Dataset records
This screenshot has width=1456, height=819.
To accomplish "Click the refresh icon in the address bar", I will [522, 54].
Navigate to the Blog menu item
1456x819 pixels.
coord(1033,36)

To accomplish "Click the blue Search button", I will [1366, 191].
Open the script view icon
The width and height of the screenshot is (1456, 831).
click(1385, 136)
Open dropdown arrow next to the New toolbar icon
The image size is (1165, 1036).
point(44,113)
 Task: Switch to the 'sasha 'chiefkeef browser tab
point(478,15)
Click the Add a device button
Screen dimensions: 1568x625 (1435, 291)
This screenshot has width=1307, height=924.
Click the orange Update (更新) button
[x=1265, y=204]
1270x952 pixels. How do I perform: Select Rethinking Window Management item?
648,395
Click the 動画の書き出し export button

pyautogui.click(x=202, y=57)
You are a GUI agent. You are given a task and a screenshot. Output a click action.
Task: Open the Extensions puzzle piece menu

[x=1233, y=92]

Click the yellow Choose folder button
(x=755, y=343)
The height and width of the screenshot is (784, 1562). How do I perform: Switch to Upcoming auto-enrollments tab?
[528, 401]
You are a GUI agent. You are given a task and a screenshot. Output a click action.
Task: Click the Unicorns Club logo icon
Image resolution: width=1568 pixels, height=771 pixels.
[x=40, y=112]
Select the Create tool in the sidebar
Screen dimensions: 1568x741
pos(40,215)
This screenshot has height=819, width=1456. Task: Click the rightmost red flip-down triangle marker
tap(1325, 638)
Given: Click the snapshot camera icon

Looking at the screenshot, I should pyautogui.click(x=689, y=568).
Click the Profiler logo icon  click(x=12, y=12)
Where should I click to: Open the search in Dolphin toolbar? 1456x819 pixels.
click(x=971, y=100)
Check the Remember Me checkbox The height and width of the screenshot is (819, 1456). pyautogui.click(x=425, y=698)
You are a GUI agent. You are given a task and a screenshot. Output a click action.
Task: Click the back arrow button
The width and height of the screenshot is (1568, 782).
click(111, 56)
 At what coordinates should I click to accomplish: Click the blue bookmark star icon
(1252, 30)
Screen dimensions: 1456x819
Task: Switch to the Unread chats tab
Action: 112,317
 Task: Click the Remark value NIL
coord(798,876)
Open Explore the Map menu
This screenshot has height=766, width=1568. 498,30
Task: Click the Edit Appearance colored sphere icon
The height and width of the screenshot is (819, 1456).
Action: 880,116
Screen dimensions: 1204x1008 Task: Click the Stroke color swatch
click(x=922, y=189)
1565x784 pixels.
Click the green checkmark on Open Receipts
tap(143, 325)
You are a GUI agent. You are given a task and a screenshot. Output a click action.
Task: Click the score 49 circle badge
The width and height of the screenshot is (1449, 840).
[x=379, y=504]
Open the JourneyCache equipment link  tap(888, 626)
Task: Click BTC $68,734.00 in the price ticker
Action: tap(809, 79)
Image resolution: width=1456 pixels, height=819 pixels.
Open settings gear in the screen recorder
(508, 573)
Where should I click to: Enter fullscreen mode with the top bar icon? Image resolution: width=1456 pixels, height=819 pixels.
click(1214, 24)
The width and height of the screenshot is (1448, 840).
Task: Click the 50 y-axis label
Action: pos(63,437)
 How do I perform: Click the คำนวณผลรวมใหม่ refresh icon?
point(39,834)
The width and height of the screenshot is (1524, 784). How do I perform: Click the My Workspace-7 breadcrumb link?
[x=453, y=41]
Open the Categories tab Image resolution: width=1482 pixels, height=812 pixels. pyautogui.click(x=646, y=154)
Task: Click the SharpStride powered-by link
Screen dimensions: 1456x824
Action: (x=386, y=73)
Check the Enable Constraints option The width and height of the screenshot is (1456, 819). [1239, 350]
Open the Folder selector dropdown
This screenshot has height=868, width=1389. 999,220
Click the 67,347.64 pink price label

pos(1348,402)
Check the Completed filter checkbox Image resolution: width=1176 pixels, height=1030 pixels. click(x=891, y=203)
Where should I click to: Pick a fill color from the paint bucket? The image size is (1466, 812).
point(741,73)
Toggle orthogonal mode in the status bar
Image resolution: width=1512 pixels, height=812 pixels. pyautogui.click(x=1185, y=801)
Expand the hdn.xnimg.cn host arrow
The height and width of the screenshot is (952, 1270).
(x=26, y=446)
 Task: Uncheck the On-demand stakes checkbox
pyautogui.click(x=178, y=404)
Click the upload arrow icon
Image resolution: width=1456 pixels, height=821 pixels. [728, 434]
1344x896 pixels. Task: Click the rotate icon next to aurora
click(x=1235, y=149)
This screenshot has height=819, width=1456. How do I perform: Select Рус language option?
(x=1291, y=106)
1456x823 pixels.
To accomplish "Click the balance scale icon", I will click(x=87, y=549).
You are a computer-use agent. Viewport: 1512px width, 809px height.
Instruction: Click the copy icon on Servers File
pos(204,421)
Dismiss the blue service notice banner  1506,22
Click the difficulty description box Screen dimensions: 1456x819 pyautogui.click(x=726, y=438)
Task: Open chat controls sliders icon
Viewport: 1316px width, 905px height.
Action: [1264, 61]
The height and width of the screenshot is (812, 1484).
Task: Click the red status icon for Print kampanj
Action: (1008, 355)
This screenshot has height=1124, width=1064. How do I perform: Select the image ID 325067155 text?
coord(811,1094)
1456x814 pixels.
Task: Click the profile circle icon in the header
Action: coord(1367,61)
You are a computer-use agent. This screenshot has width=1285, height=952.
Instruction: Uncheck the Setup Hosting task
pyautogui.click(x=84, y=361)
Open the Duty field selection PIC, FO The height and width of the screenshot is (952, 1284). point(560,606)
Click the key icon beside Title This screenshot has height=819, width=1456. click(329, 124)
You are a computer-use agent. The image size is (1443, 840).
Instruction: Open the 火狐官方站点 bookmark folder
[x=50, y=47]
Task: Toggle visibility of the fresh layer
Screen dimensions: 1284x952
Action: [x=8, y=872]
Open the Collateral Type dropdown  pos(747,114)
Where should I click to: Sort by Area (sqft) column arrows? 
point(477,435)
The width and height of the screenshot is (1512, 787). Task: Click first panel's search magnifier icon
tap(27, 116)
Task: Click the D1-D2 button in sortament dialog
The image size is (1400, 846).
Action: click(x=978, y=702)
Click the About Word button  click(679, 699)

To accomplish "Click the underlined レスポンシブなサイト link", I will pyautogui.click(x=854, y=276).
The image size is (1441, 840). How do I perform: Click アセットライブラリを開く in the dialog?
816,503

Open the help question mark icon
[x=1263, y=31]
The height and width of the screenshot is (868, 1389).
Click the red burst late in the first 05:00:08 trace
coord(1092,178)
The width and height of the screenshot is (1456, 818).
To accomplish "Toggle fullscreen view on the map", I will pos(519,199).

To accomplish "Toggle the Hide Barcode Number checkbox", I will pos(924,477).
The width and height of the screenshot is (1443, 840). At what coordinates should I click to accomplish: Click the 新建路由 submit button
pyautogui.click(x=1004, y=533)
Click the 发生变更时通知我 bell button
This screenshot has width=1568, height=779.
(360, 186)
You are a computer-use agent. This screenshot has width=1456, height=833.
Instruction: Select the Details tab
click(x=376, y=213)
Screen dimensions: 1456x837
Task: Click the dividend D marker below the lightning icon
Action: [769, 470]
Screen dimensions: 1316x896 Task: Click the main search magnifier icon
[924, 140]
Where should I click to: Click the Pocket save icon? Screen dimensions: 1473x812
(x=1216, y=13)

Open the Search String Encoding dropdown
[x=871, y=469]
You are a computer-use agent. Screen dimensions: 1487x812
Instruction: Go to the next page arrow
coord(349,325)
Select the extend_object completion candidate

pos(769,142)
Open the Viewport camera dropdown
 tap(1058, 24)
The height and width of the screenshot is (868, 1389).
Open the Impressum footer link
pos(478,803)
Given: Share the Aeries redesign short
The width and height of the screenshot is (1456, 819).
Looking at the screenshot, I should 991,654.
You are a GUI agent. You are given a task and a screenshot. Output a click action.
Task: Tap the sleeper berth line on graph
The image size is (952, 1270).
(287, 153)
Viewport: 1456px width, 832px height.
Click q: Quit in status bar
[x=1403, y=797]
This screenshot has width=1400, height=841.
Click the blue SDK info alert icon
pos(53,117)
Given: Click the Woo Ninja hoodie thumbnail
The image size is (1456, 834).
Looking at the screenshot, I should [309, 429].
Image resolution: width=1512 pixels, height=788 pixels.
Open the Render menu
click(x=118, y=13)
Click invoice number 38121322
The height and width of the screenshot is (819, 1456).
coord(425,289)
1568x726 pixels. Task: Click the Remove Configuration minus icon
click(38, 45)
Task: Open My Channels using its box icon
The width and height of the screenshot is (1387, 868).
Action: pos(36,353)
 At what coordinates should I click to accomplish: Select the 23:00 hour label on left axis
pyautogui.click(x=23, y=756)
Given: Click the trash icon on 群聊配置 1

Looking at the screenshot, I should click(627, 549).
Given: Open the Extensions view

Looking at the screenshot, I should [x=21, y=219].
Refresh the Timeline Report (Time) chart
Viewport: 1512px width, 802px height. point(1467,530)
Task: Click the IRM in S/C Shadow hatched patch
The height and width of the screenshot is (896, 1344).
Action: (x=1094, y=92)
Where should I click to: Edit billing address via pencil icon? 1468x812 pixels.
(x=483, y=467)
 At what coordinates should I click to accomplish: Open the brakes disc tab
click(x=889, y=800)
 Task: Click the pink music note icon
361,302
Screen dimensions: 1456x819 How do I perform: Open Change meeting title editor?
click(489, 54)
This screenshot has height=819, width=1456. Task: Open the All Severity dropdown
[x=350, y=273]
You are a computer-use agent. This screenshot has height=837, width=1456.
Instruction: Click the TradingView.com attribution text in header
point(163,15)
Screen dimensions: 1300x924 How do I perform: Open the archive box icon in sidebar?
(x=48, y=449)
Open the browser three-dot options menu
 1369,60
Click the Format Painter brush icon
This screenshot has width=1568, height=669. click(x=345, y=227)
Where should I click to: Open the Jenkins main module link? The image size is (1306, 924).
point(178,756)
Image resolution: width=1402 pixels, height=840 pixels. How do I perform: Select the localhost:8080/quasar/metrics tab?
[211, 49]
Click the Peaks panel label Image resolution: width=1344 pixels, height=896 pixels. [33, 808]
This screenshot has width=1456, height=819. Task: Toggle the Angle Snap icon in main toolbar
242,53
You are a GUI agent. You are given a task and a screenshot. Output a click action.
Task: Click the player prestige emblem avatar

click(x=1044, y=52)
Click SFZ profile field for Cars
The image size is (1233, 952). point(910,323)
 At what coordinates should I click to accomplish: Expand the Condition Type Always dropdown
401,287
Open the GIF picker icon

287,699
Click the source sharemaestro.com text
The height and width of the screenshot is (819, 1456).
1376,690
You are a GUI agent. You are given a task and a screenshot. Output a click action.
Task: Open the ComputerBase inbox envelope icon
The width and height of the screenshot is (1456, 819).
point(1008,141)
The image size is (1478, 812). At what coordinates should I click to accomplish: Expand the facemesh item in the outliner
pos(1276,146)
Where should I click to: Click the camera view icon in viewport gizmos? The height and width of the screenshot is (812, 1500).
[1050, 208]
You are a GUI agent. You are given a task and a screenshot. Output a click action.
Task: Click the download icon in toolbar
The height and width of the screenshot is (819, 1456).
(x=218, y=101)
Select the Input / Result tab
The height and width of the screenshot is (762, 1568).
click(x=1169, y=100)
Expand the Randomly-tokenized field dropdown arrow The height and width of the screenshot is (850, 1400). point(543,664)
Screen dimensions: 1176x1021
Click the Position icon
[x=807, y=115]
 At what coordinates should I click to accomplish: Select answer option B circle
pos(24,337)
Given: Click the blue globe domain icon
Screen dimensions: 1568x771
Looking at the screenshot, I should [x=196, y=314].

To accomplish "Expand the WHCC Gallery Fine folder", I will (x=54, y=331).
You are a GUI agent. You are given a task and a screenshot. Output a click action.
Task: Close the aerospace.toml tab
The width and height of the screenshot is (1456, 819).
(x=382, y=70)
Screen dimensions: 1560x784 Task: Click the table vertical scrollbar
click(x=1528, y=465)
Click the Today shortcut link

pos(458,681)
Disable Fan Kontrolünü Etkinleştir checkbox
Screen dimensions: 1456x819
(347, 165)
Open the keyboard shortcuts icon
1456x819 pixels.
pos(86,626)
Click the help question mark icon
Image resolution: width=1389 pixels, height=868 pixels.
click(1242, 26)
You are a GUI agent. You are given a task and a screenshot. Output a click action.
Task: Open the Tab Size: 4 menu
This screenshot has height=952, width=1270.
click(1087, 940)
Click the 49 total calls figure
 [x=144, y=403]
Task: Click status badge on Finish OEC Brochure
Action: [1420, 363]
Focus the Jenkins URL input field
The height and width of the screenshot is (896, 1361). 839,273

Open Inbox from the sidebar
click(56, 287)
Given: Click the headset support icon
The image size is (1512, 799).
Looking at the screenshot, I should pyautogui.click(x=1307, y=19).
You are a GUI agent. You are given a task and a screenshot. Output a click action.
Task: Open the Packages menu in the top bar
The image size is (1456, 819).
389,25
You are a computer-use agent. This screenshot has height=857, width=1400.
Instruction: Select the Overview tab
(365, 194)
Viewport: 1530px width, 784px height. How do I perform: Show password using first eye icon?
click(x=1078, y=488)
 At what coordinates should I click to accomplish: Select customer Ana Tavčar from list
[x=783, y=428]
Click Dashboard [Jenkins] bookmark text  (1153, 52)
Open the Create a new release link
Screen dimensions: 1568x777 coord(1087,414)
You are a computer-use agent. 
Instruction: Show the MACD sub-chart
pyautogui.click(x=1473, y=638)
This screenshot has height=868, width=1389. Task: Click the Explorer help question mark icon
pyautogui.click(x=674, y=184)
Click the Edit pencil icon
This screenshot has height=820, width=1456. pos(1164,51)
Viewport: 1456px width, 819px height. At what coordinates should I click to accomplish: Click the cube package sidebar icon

*INSTRUCTIONS FOR THE TASK*
Leave out every line above except those from the line with "Viewport: 1316px width, 905px height." up to and including the line with "Open the Duty", and copy those exactly.

*THE COMPLETED TASK*
Viewport: 1316px width, 905px height.
Action: [1264, 61]
The height and width of the screenshot is (812, 1484).
Task: Click the red status icon for Print kampanj
Action: (1008, 355)
This screenshot has height=1124, width=1064. How do I perform: Select the image ID 325067155 text?
coord(811,1094)
1456x814 pixels.
Task: Click the profile circle icon in the header
Action: coord(1367,61)
You are a computer-use agent. This screenshot has width=1285, height=952.
Instruction: Uncheck the Setup Hosting task
pyautogui.click(x=84, y=361)
Open the Duty field selection PIC, FO The height and width of the screenshot is (952, 1284). point(560,606)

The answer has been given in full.